EXERCISE
Turn the lines from the one containing "You are a GUI" through the end of the records into a numbered list, omitting blank lines and pictures.

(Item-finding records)
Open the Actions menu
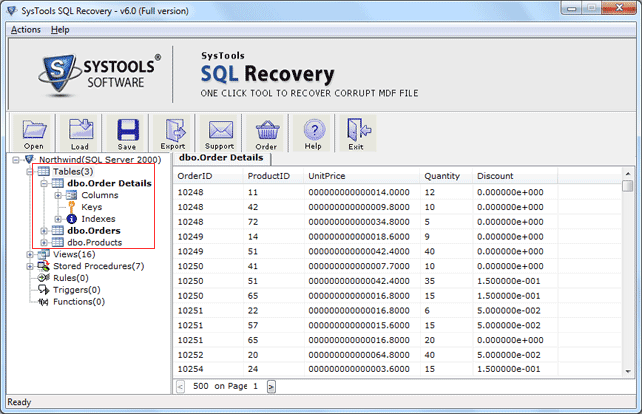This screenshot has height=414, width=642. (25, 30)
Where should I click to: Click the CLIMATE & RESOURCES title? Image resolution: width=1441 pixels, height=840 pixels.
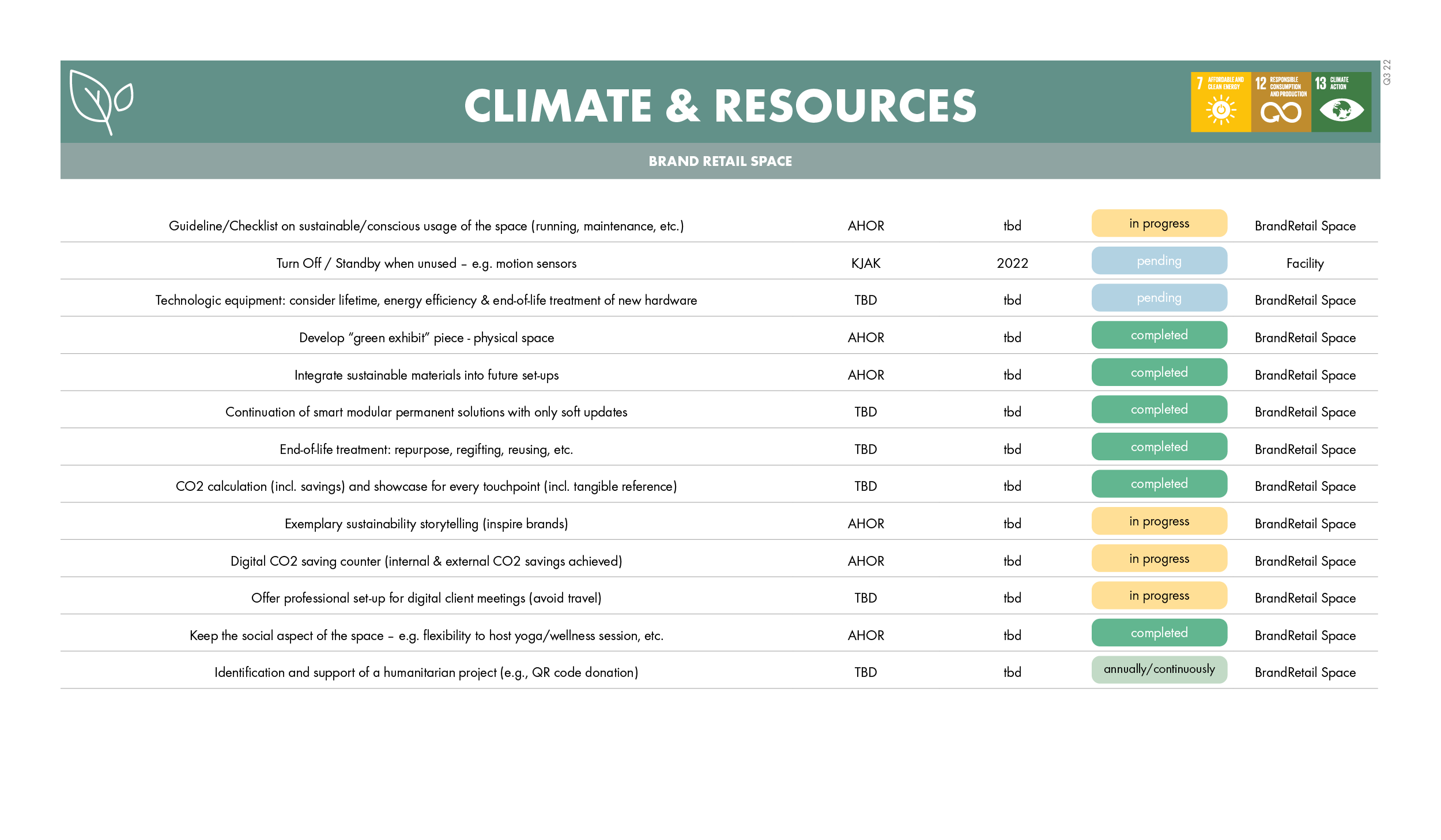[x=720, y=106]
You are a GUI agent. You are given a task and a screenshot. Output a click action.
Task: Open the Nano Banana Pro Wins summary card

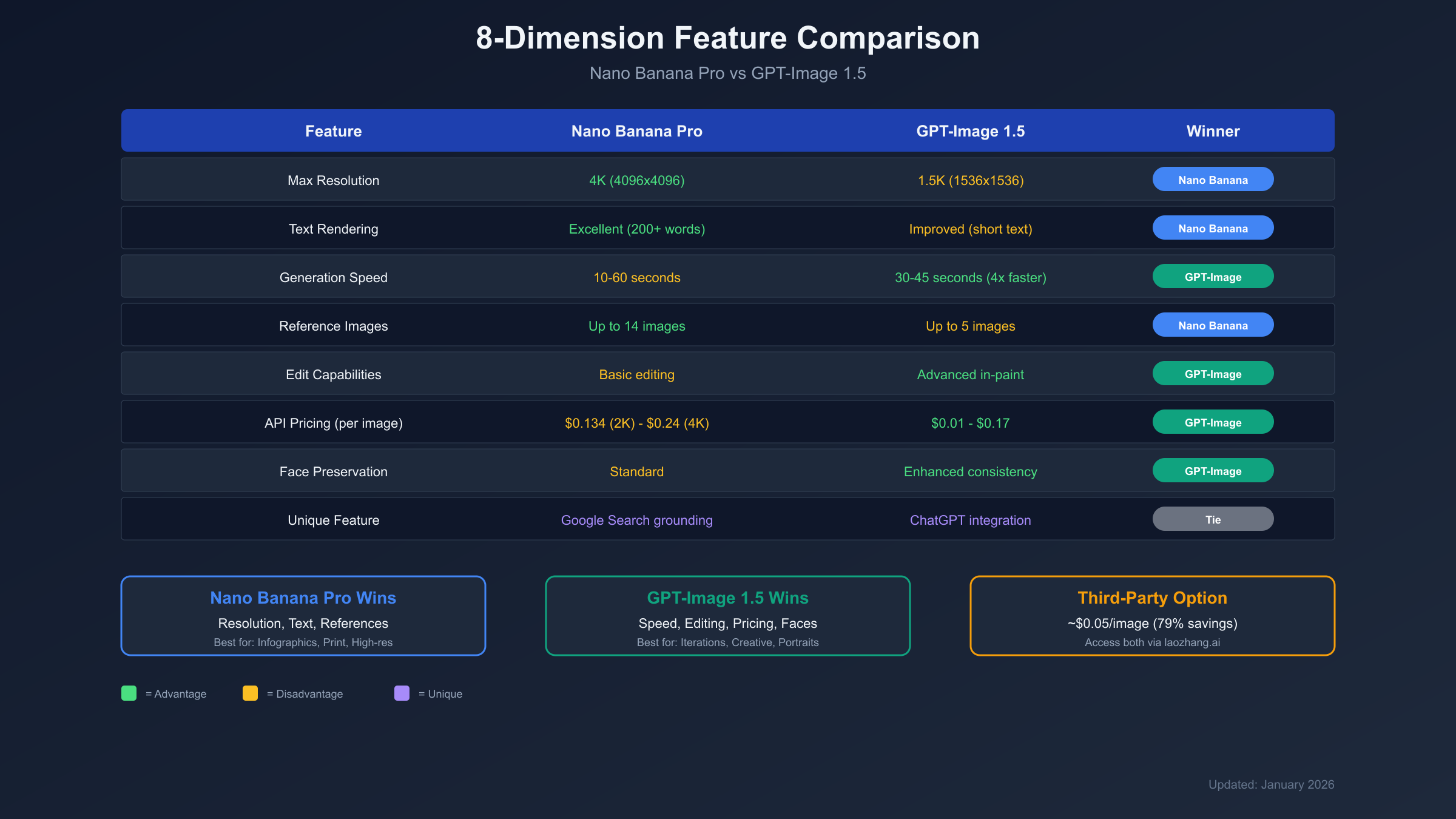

ANSWER TO THIS TASK
1. You are a GUI agent. You are given a task and a screenshot. Output a click action.
2. Task: Open the Nano Banana Pro Wins summary card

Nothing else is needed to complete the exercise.